Labour force expands

The expatriate labour force has expanded to include nationals from 112 different countries, according to Chief Immigration Officer Franz Manderson.

The nations representing the largest contributors of the work force, however, have remained the same, although the Philippines has now passed the United Kingdom and United States in the number of its citizens on work permits here.

As of 23 February 2005, there were 12,956 people on valid full work permits, and another 4,992 people on valid temporary work permits, for a total of 17,948.

In addition, there are thousands of people who are either in transition between temporary permits and full permits, or awaiting disposition of work permit grant or renewal applications.
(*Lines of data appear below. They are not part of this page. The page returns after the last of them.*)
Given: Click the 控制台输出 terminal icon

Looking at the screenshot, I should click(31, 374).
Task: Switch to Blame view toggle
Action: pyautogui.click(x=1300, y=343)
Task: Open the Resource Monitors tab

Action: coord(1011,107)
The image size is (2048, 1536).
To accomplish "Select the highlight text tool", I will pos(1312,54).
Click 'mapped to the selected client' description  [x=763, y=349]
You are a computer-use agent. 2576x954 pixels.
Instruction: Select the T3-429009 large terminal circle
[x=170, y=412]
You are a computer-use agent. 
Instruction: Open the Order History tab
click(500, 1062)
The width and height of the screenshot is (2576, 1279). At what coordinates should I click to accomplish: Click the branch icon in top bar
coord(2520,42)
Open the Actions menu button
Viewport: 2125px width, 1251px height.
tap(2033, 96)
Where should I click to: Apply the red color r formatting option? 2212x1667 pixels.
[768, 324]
‘Our figures show that there are some 8,800 persons whose temporary and annual work permits are being processed,’ Mr. Manderson said. ‘It should also be noted that many of the temporary work permits that are currently waiting to be processed will not transition to annual work permits.’

Mr. Manderson said the Immigration Department puts the figure of workers legally here at about 22,000.

The numbers of work permit holders now compared to 12 September 2004, the day Hurricane Ivan hit, is virtually the same.

However, Mr. Manderson said the backlog of permit applications would have been much smaller then, meaning there are more expatriate workers here now than then.

The make up of the expatriate work force by nationality has changed some since Hurricane Ivan.

Leading the way with nearly half of the foreign work force are Jamaicans, who hold 6,179 full work permits and another 1,939 temporary permits, for a total of 8,118 permits.

Jamaicans had even more permits in 2004, when there were 7,252 on full work permits and 1,842 on temporaries.

There is a big drop in the number of the next highest nationality of work permit holders, which is Canada, the same as it was in 2004. There are now a combined 1,522 Canadians on temporary and full work permits here, just 22 down from the figure in 2004.

Filipinos now make up the third largest group of work permit holders with 1,339 in total, up 220 from 2004.

They are followed by the United Kingdom with 1,262 (down 54 from 2004), the United States with 1,246 (up 38 from 2004), and Honduras with 1,113 (up 91 from 2004).

There is another big drop off from there, with India next with 482 (up 91 from 2004), then Columbia with 254, Nicaragua with 172 and Ireland with 164, rounding out the top 10 countries.

A couple notable increases in other nationalities include Mexico (from 26 in 2004 to 129 in 2006) and Romania (from 1 then to 39 now).

Some of the many new countries with people working here on work permits include Kenya (15), Poland (12), Uruguay (5) and two each from Estonia, Latvia and Uganda.